§ PROBLEM DESCRIPTION
When the line with "This screenshot has height=399, width=532." comes up, set it down and every later line to the end of the data, exactly and without pictures.

§ DATASET EXTRACT
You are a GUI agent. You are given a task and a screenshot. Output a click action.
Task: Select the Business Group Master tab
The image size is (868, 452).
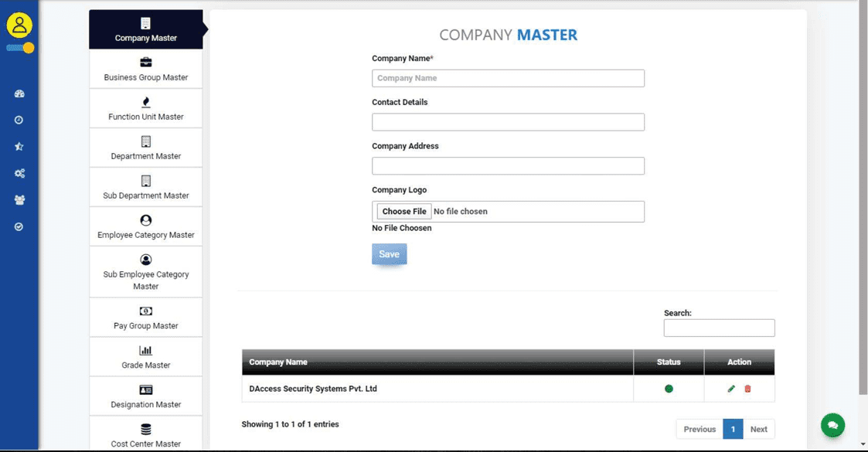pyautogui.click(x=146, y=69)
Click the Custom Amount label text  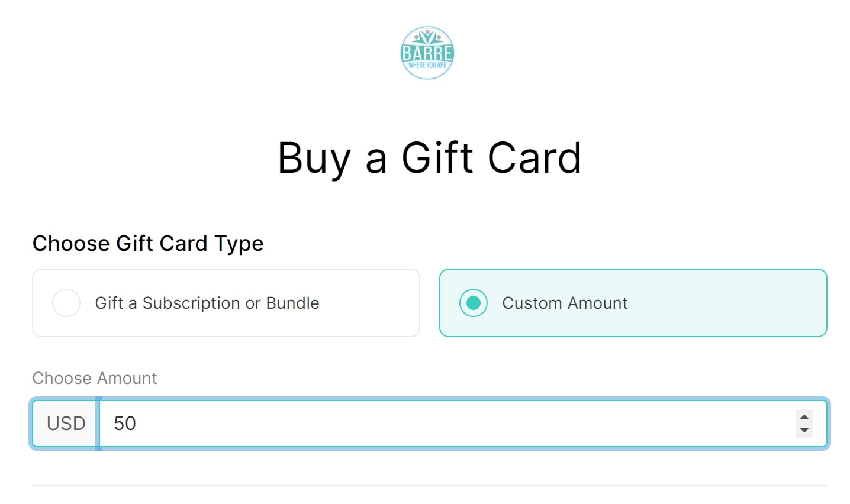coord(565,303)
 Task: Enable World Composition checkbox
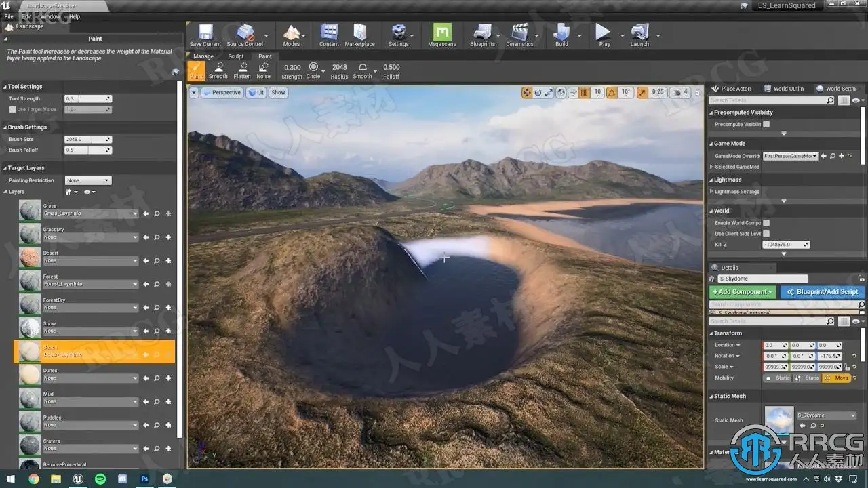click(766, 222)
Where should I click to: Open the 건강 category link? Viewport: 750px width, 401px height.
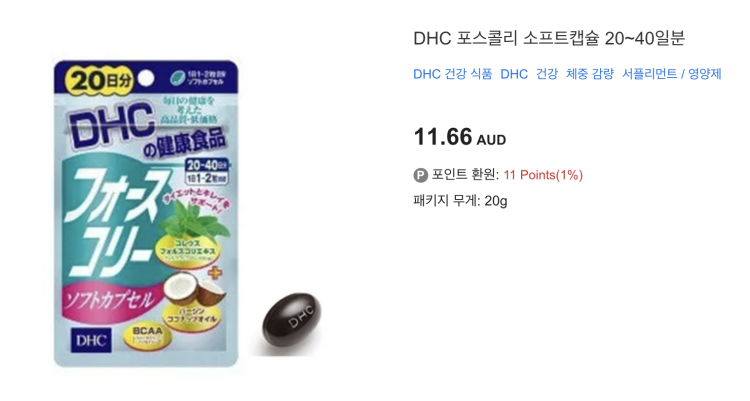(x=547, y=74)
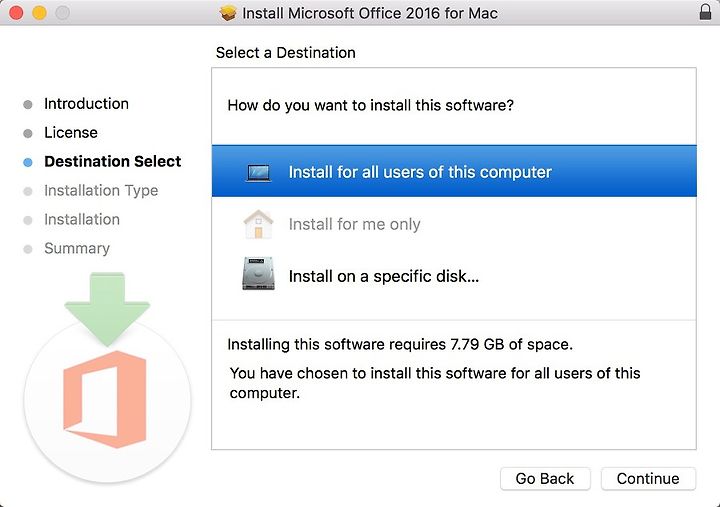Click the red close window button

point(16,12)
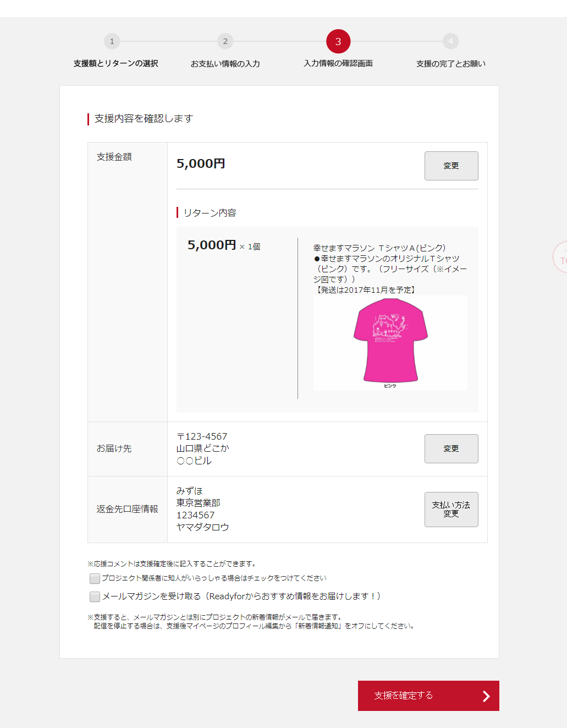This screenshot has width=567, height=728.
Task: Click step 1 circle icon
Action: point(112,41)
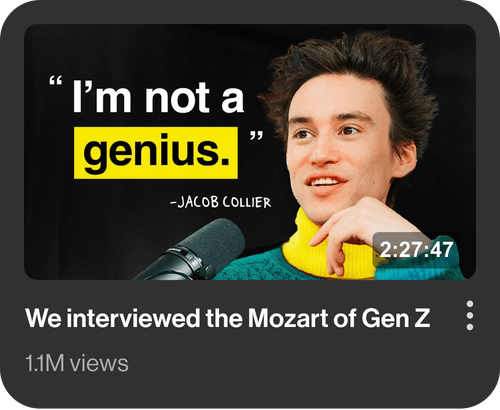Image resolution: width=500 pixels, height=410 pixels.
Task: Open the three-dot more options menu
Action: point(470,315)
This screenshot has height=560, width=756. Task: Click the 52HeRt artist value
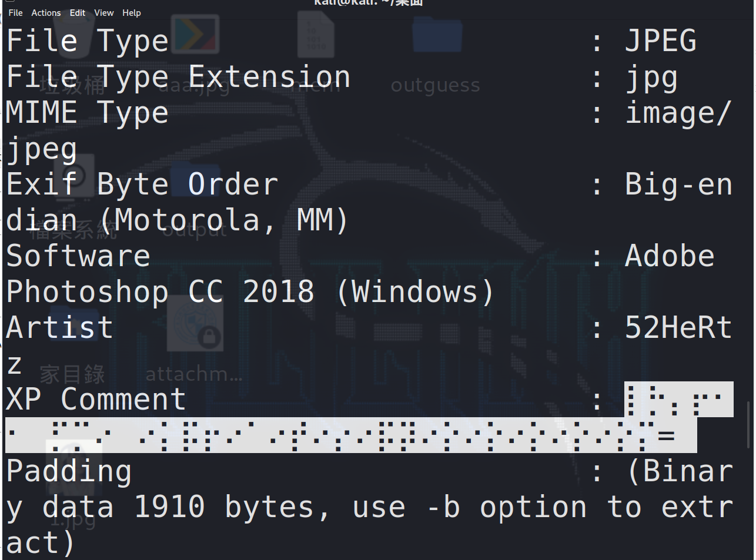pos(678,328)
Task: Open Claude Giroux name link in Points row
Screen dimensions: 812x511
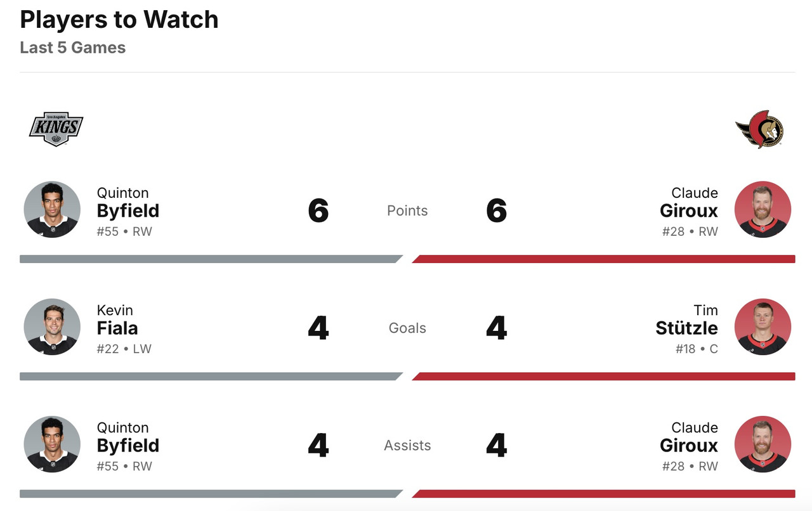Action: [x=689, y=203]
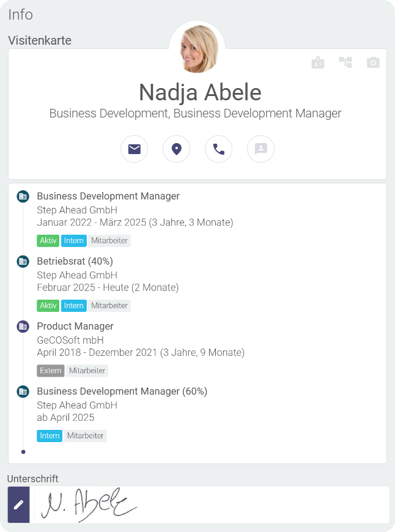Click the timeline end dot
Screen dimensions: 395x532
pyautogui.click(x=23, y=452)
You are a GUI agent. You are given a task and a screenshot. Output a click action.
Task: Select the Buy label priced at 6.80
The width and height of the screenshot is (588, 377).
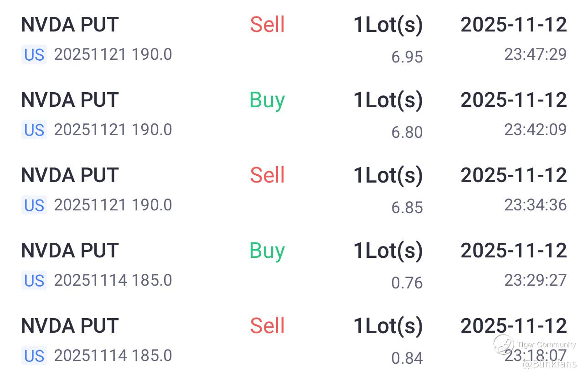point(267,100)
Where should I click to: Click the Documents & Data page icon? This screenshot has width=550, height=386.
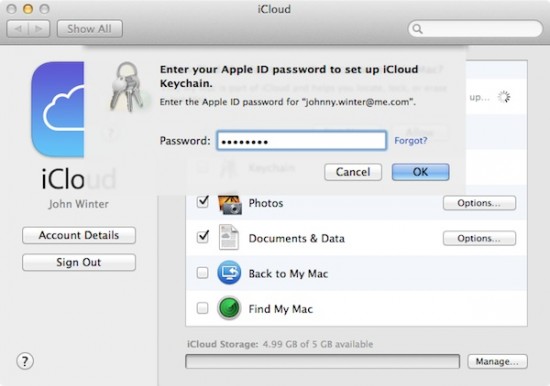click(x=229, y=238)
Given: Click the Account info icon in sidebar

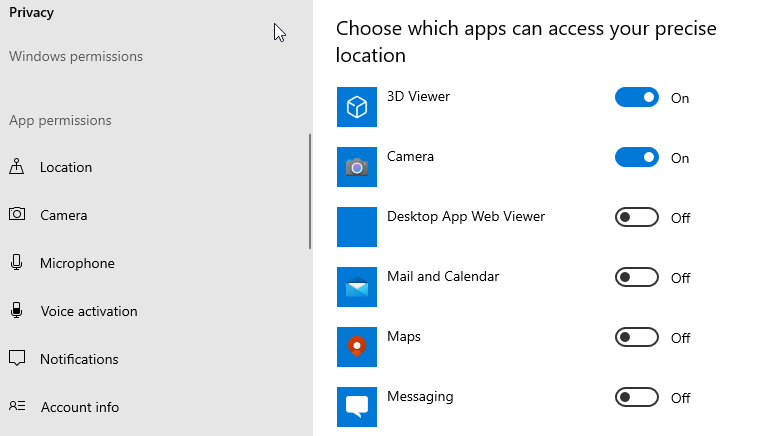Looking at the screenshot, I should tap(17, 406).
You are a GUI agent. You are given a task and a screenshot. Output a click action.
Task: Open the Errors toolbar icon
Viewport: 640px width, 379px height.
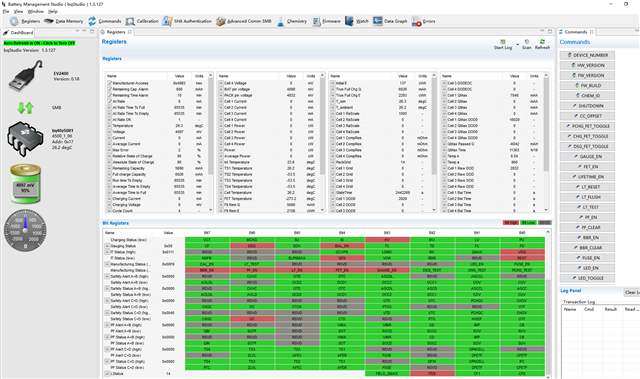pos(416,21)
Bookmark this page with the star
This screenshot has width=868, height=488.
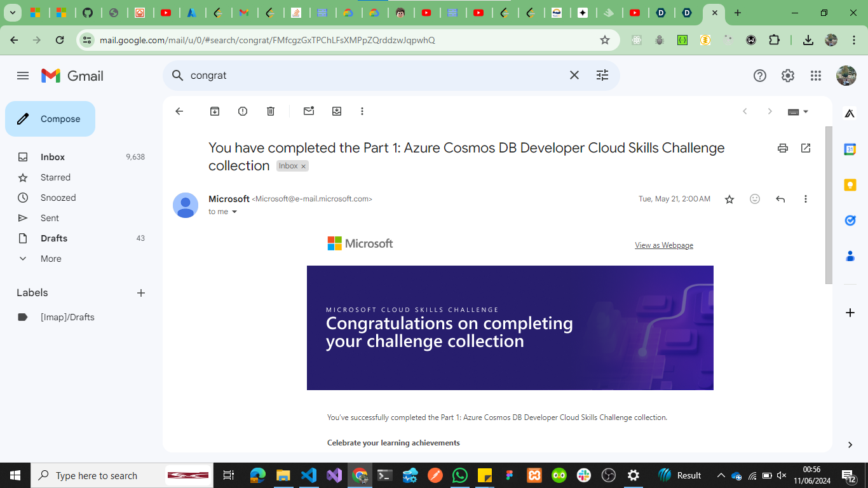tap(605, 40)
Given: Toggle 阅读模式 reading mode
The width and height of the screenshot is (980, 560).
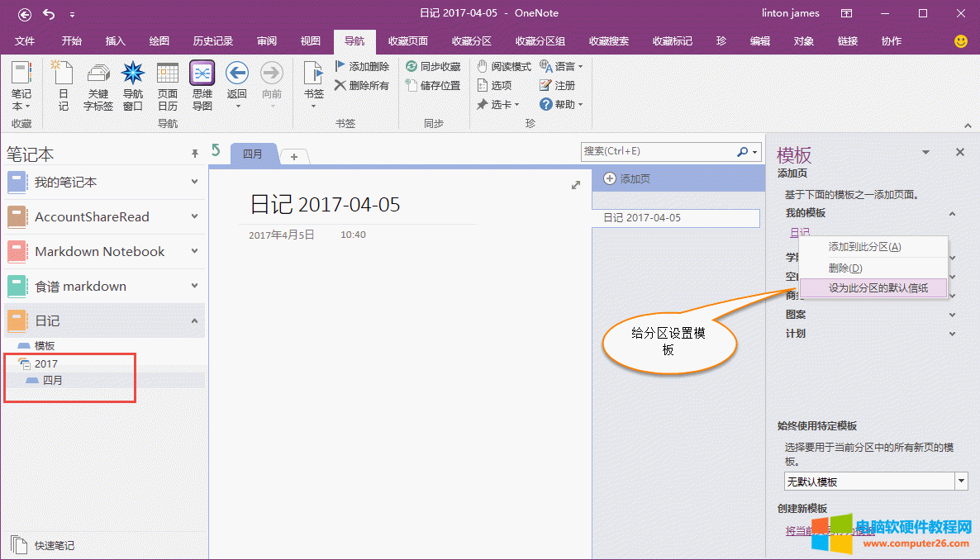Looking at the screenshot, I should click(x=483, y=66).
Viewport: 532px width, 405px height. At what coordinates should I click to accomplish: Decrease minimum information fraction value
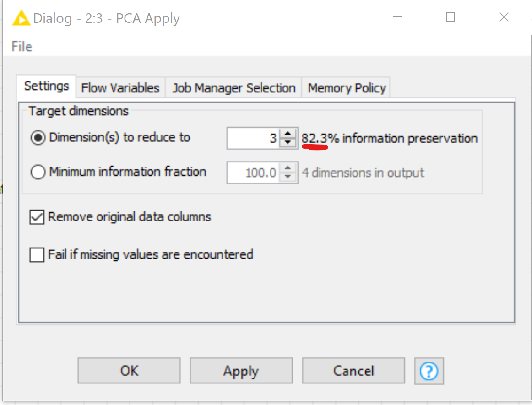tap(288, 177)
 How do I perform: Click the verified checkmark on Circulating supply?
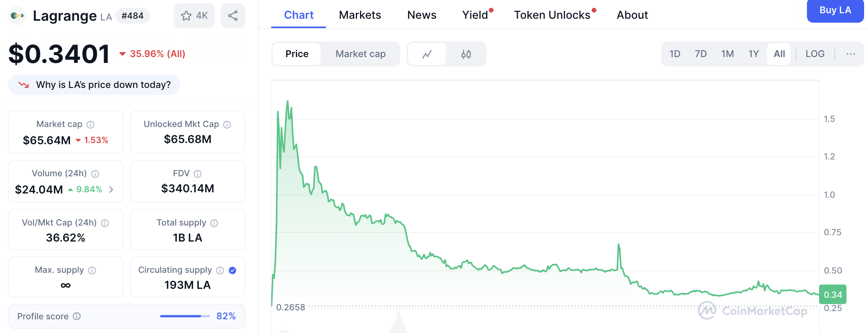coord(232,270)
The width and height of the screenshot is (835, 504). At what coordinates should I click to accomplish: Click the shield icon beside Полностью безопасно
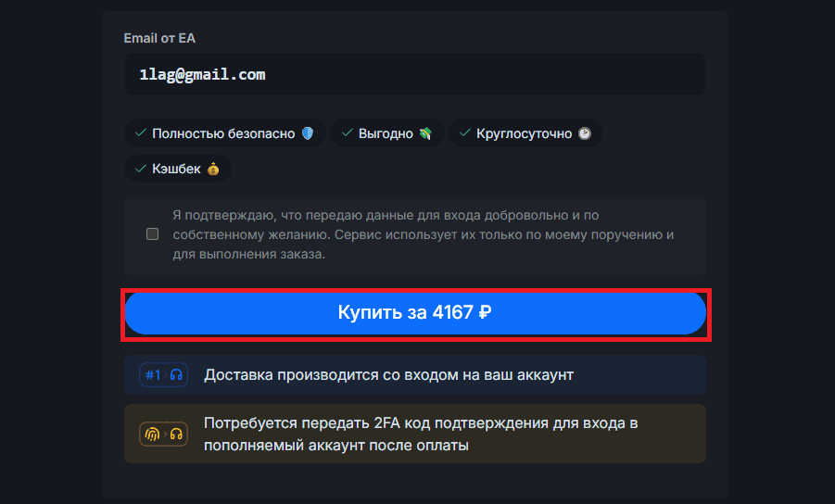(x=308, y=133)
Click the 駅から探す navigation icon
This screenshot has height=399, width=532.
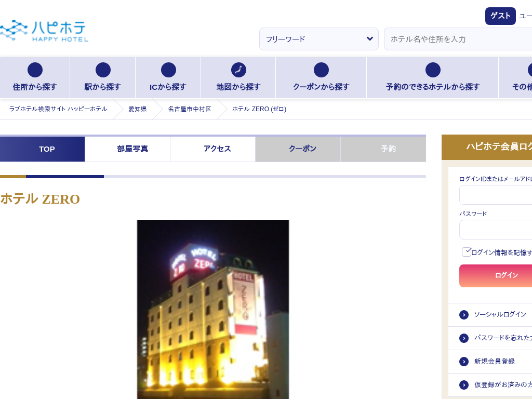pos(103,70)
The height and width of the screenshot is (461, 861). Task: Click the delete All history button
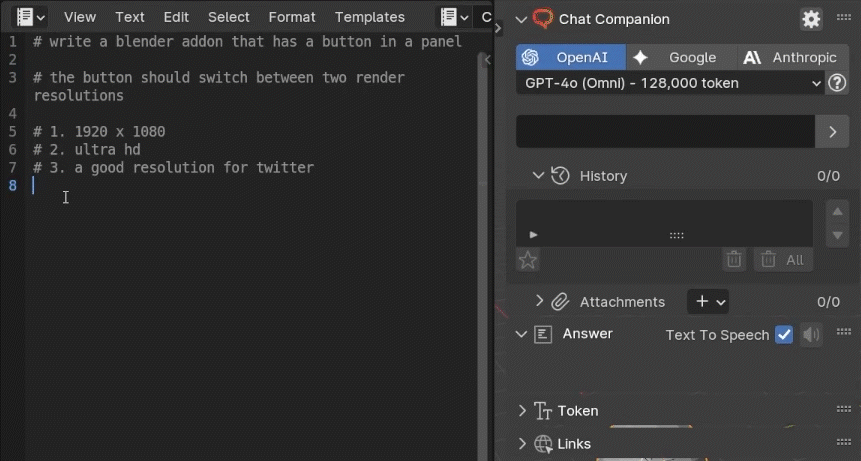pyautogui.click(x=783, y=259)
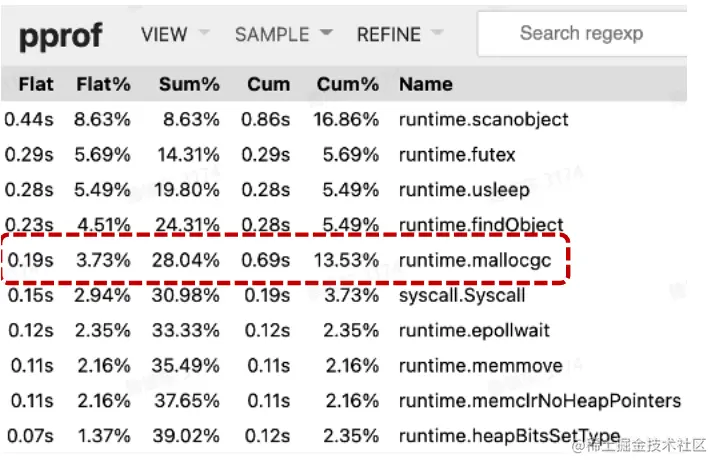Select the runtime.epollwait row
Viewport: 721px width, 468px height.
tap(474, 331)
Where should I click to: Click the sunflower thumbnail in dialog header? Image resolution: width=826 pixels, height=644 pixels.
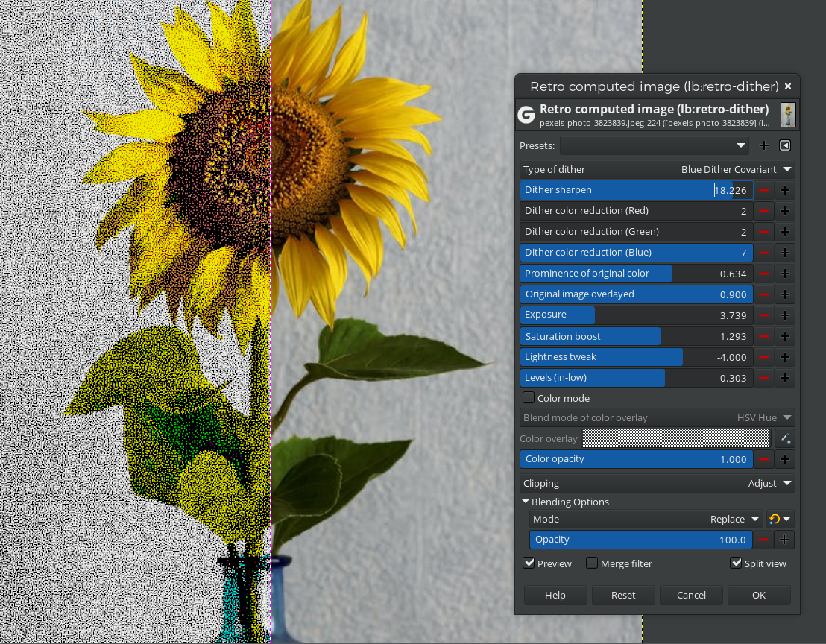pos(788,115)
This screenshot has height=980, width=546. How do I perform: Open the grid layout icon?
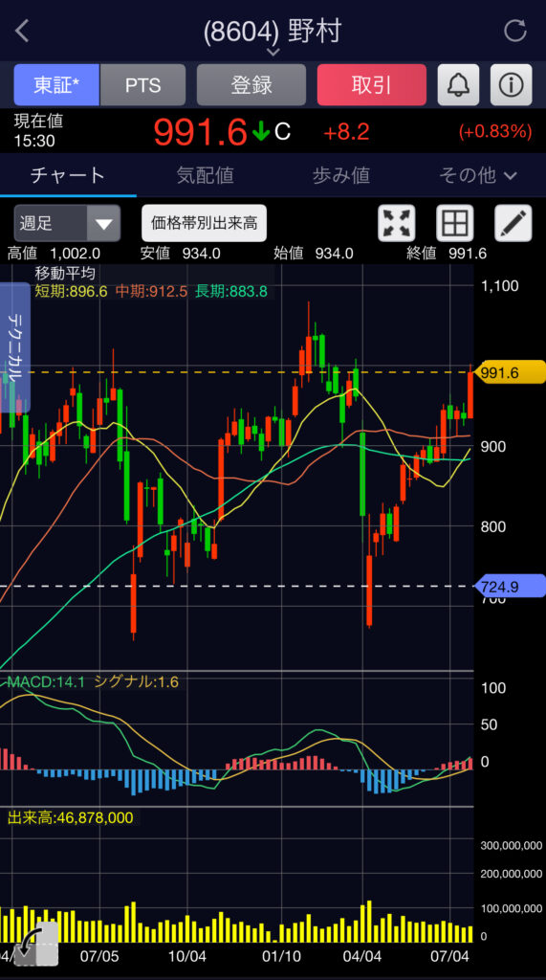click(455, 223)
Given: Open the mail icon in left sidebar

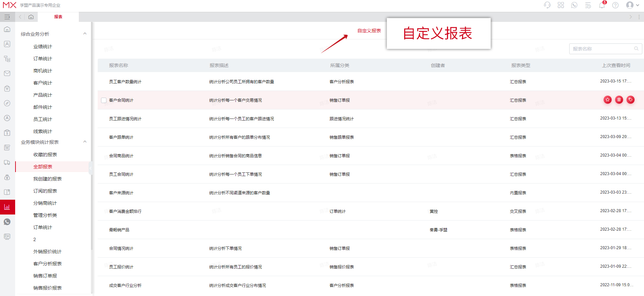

§ RESPONSE BELOW
This screenshot has height=399, width=532.
pos(103,70)
The height and width of the screenshot is (461, 861). Task: Click the delete All history button
pyautogui.click(x=783, y=259)
Select the runtime.epollwait row
Viewport: 721px width, 468px height.
tap(474, 331)
Where should I click to: Click the sunflower thumbnail in dialog header? Image resolution: width=826 pixels, height=644 pixels.
pos(788,115)
This screenshot has height=980, width=546. How do I perform: Open the grid layout icon?
click(455, 223)
Given: Open the mail icon in left sidebar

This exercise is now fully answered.